Should we show how STS relations are inductive datatypes?

[WhatisRT]

After some internal discussions, it seems we need to settle the question of how to present our STS relations. This is a follow-up to this comment: #663 (comment)

The two main options are:

1. We say that they are relations between the environment, signal and two states that are defined by the natural deduction rules we give in the figure. We do not explain how this is implemented in Agda and hide everything that hints toward the implementation (e.g. data and where keywords). This would mirror the style of the old PDF specs. It would look something like this:

_⊢_⇀⟦_⟧*_ : C → S → List Sig → S → Type

RTC-base :
  Γ ⊢ s ⇀⟦ [] ⟧* s

RTC-ind :
  ∙ Γ ⊢ s  ⇀⟦ sig  ⟧  s'
  ∙ Γ ⊢ s' ⇀⟦ sigs ⟧* s''
  ─────────────────────────
  Γ ⊢ s ⇀⟦ sig ∷ sigs ⟧* s''

2. We show the definition of the relations in full and explain to a degree what they mean. Note that this means we'd be showing that STS relations are just sum types (which we use in a bunch of places as normal non-dependent sum types). To provide understanding that these are the same, we'd have to explain how to desugar the ∙_, _∙_ and _──────────────────────_ symbols. It would look something like this:

data _⊢_⇀⟦_⟧*_ : C → S → List Sig → S → Type where

RTC-base :
  Γ ⊢ s ⇀⟦ [] ⟧* s

RTC-ind :
  ∙ Γ ⊢ s  ⇀⟦ sig  ⟧  s'
  ∙ Γ ⊢ s' ⇀⟦ sigs ⟧* s''
  ─────────────────────────
  Γ ⊢ s ⇀⟦ sig ∷ sigs ⟧* s''

Compare this with a data type we already have:

data Credential : Type where
  KeyHashObj : KeyHash → Credential
  ScriptObj  : ScriptHash → Credential

My personal opinion is that most of the target audience does not care that our relations are datatypes, and showing that they are will mostly lead to confusion and distraction. For somebody consuming the PDF as a piece of documentation, knowing how to work with values of these types is completely irrelevant. There is of course some potential for confusing people familiar with Agda or dependent types in general, but these people can always just have a look at the source code.

* **Recorded information**
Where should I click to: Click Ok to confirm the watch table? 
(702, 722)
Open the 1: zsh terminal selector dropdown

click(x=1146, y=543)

* **Tasks**
1. Output the part of the STS relations issue starting with "data Credential : Type" and going on through "the source code.".
2. Write the next part of the issue about presenting STS relations, picking up after its final sentence.

* **Answers for the exercise**
1.
data Credential : Type where
  KeyHashObj : KeyHash → Credential
  ScriptObj  : ScriptHash → Credential

My personal opinion is that most of the target audience does not care that our relations are datatypes, and showing that they are will mostly lead to confusion and distraction. For somebody consuming the PDF as a piece of documentation, knowing how to work with values of these types is completely irrelevant. There is of course some potential for confusing people familiar with Agda or dependent types in general, but these people can always just have a look at the source code.

2.
[yHSJ]

As someone with no formal background in Agda (or formal methods in general) who has read and actively uses the spec in day to day work, I tend to agree with you @WhatisRT. If the goal is to allow the specification to be a document accessible to blockchain developers in general, there is no reason to make the specification more esoteric. Those who have a deep understanding of Agda or dependent types will almost always have the ability to read the source, and thus there is no need to tailor the PDF to them.

In general, I think the goal should always be to reduce difficulty of reading the specs without reducing technical accuracy.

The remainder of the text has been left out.